From no data and little data to big data (Borgman 2015), the new era brings the most significant advances to data science. According to Google Trends, the most relevant data science topics searched fall into different categories, such as data, technology, infrastructure, and education (see Table 1). Another word frequency analysis of the data science publications on the Web of Science platform shows similar results (see Figure 2). Therefore, we employ the four essential components (see Figure 3), namely data resources, technologies, data infrastructures, and data education, to depict data science trends.

Figure 2

Figure 3

As the new underpinning of the digital revolution, data have become hot spots in different areas. Many types of research, far away in the luminous galaxies (Combes 2021) or up close in the micro-ecosystems (ISC 2021), are driven by data-related research resources. Data-centric research drives paradigm shifts to address transparency and openness throughout the data life cycle. Data improve the performance of global governance by steadily aggregating social capital (Malgonde & Bhattacherjee 2014) and proliferate the digital economy by reducing costs and facilitating value appreciation of data-relevant assets.
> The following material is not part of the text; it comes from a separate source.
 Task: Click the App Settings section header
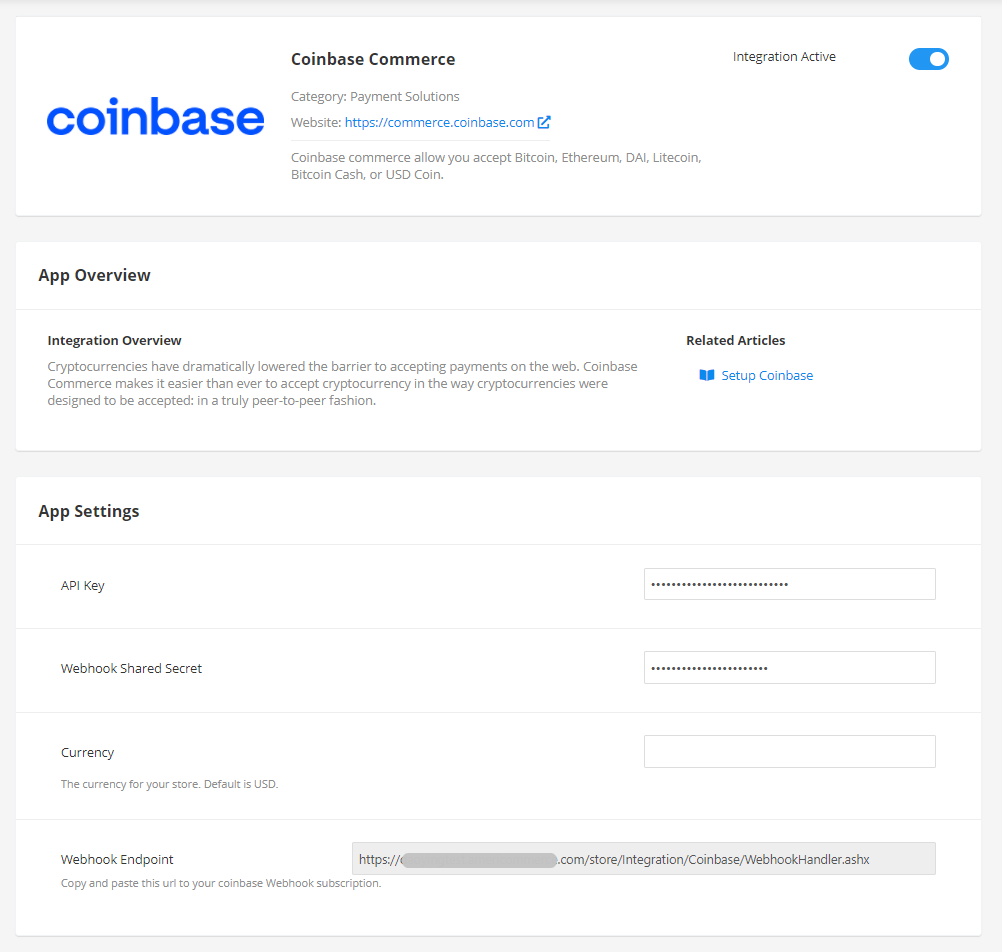coord(89,511)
Nevertheless, data are not alone. The supporting information and communication technologies (ICT) provide opportunities to facilitate the full exploitation of data value. From analysis to analytics (Cao 2017), technologies transfer data from facts to insights. From data mining to artificial intelligence, technical development drives data to understand the past and envisage the future (Provost & Fawcett 2013). From centralized data control to cloud solutions, technologies support better data management for scalable research. Thus, as catalysts and boosters, technologies improve data performance by adding value to data within the whole life cycle and every workflow.
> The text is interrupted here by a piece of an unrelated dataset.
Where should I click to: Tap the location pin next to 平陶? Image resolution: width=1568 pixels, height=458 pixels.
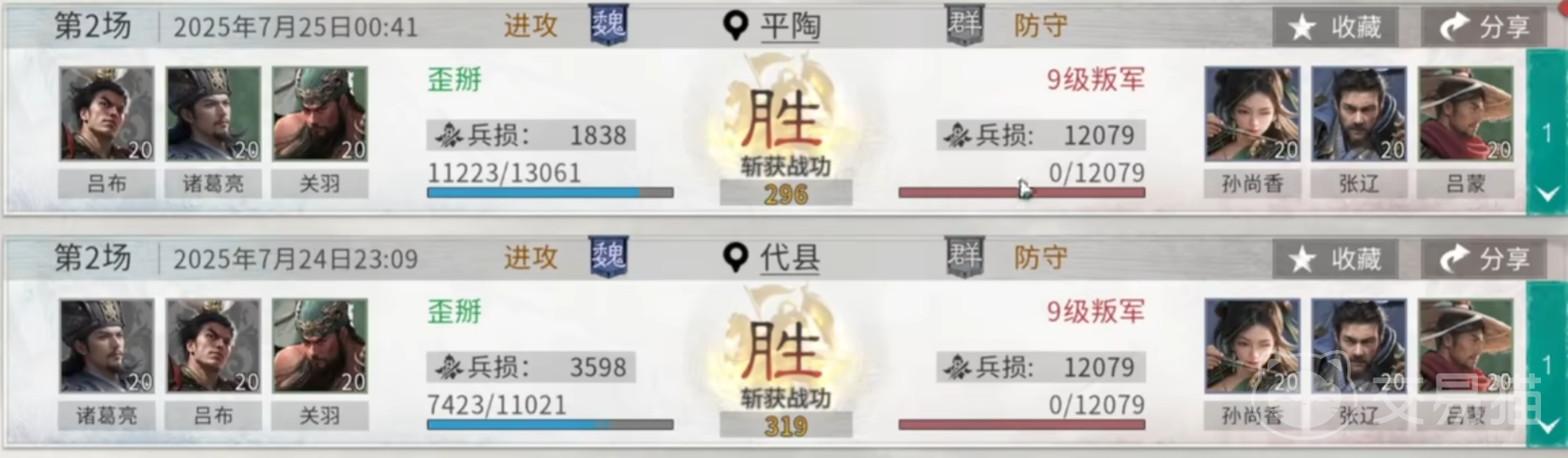click(x=735, y=26)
Further, data infrastructures facilitate the deployment of technologies, thus supporting data use and reuse. Technical infrastructures provide connectivity for data exchange, capacities for data storage, computing for data processing, algorithms and software for data analysis, portals and technical support for the accessibility and reusability of data services. Thus, data and technologies evolve together with the supporting data infrastructures. Take the Scientific Data Program of the Chinese Academy of Sciences (CAS SDP), for example (Figure 4) (Zhang et al. 2021): initiated in the 1980s and sustained for over 30 years, the CAS SDP has established data infrastructures to support disciplinary research. The data infrastructures have been growing from early databases to the data grid, data engineering, data cloud, and an open data system of systems, as well as leading the exploration of co-building a Global Open Science Cloud (CODATA 2021; CSTCloud 2021). The evolving construction of the supporting e-infrastructures reflects the iteration of data and technologies that has adapted to the dynamic research scenarios of different research periods.

Figure 4

Moreover, data science education includes popular colleague programs, such as the iSchool applied data science master program and the data science training for citizens, such as the CODATA-RDA summer school and online training on the MOOC, Coursera, and EdX platforms, etc. Building data capacities throughout different programs has enabled better use of data, technologies, and data infrastructures. In China, for example, the Ministry of Education issued the Action Plan for Promoting the Development of Big Data (2015), followed by a steadily increasing number of university data science majors and a boom in data-relevant careers nationwide. Data science also helps create new types of professionals, such as data scientists (Dhar 2013), data engineers, data architects, and others. Therefore, data education sustains data science careers and helps cultivate citizens with better literacy to surf the wave of the digital revolution.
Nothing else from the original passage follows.